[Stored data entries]
####################
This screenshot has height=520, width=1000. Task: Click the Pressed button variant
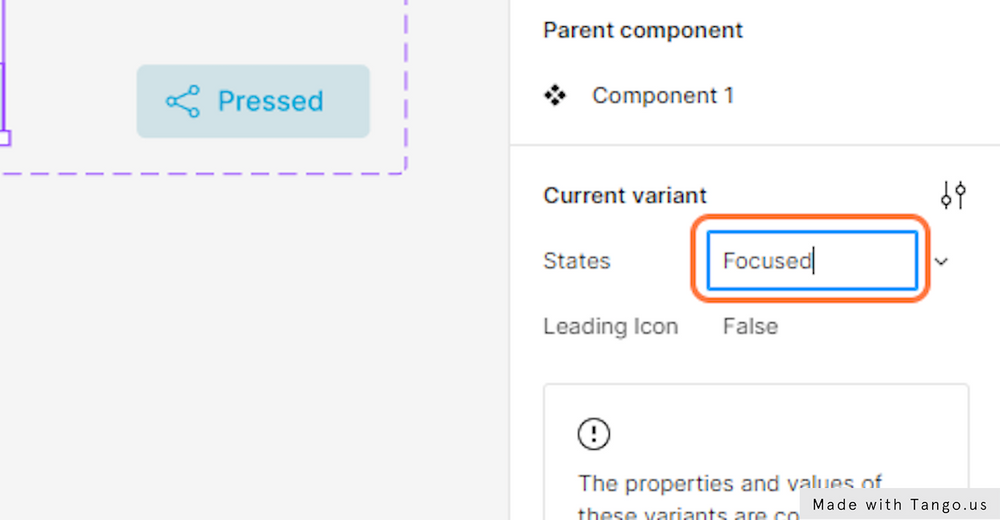pyautogui.click(x=253, y=101)
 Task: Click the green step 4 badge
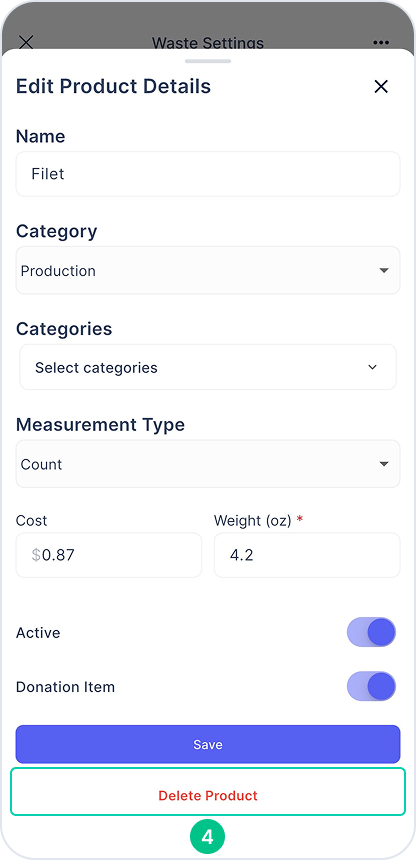(207, 836)
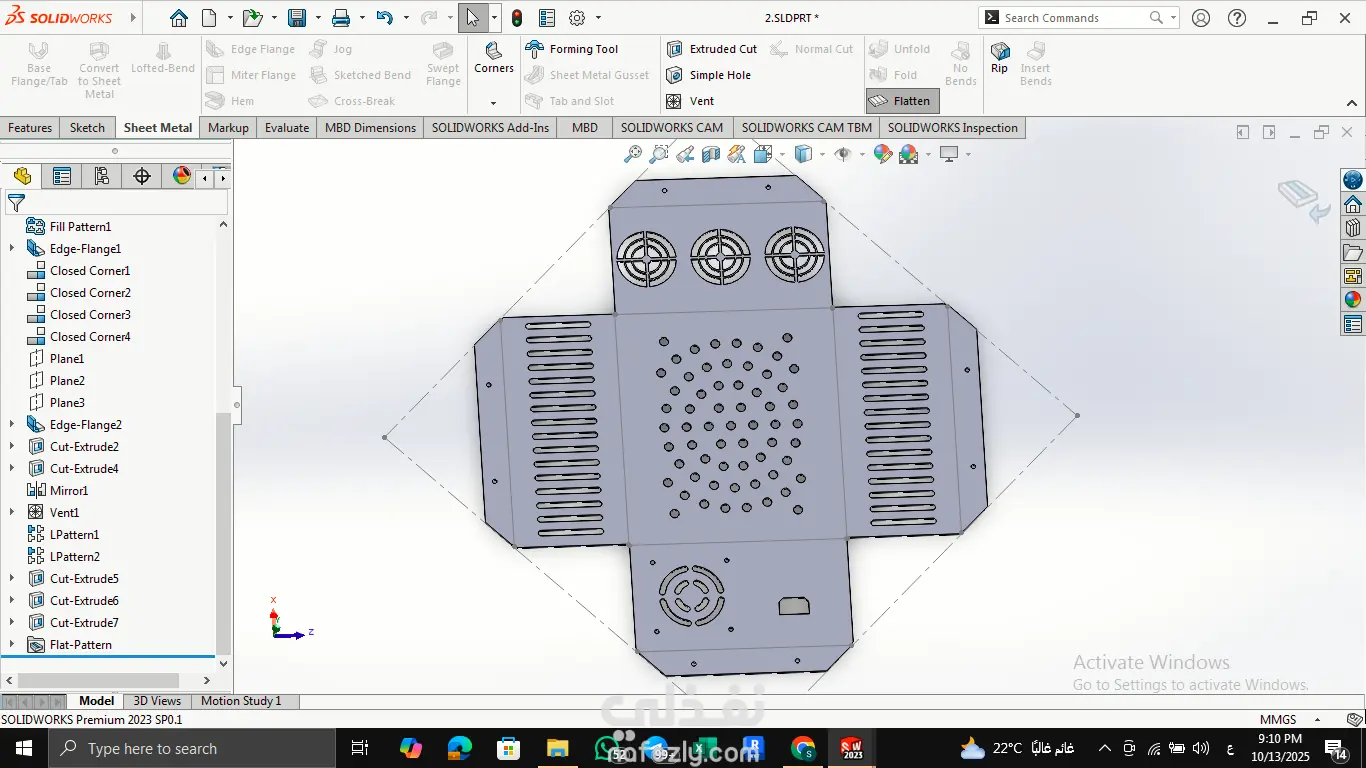Click the Motion Study 1 tab
This screenshot has width=1366, height=768.
click(241, 701)
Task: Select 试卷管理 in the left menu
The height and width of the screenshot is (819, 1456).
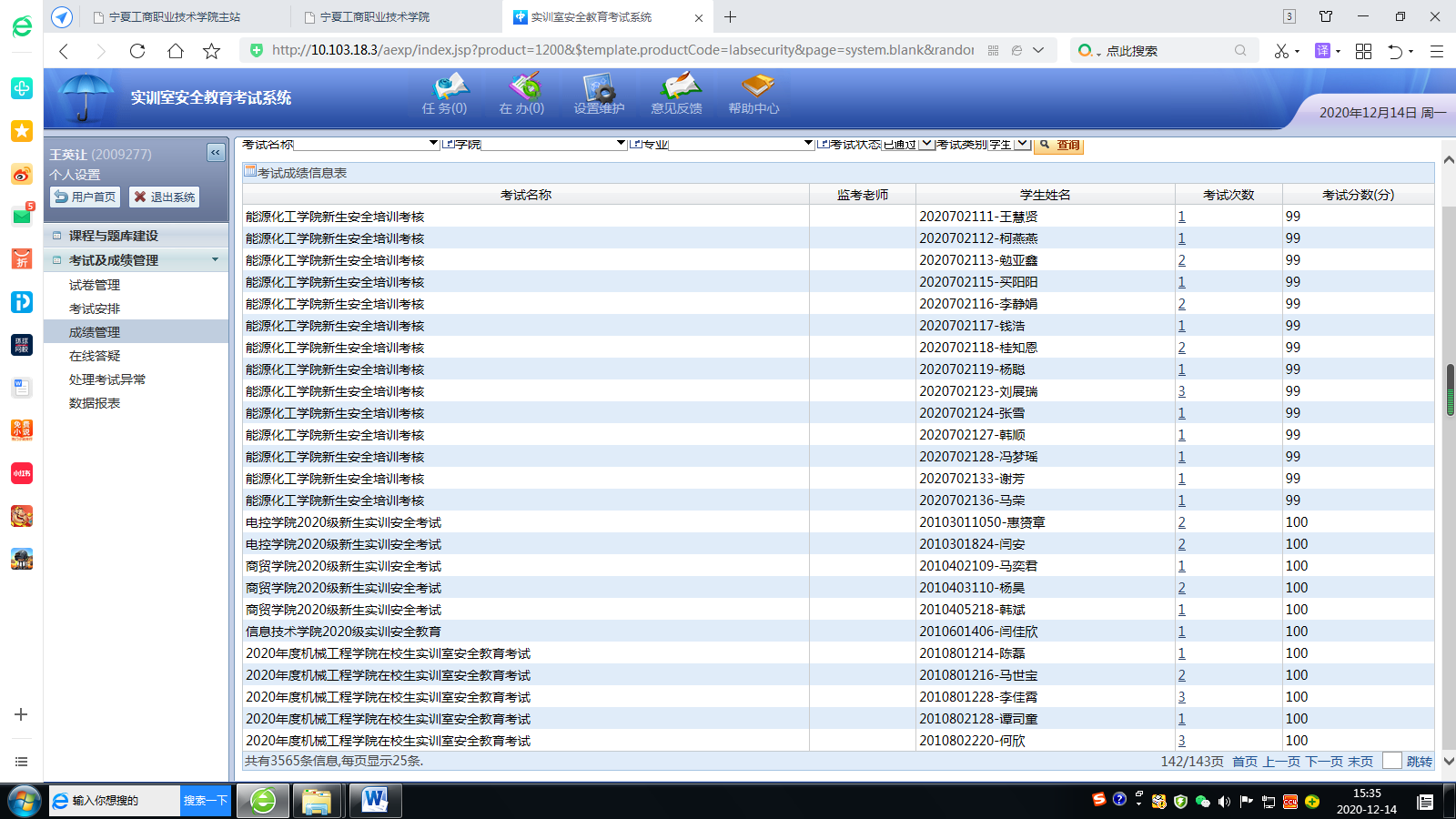Action: click(x=95, y=285)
####################
__What to produce__
Verbatim output of the entries is required, with each image left out.

__Answer__
This screenshot has height=520, width=1000. Task: Click the Pressed button variant
pyautogui.click(x=253, y=101)
 Task: Click the green step 4 badge
(207, 836)
Click the Motion Study 1 tab
This screenshot has width=1366, height=768.
click(241, 701)
Task: Select 试卷管理 in the left menu
The height and width of the screenshot is (819, 1456).
Action: click(x=95, y=285)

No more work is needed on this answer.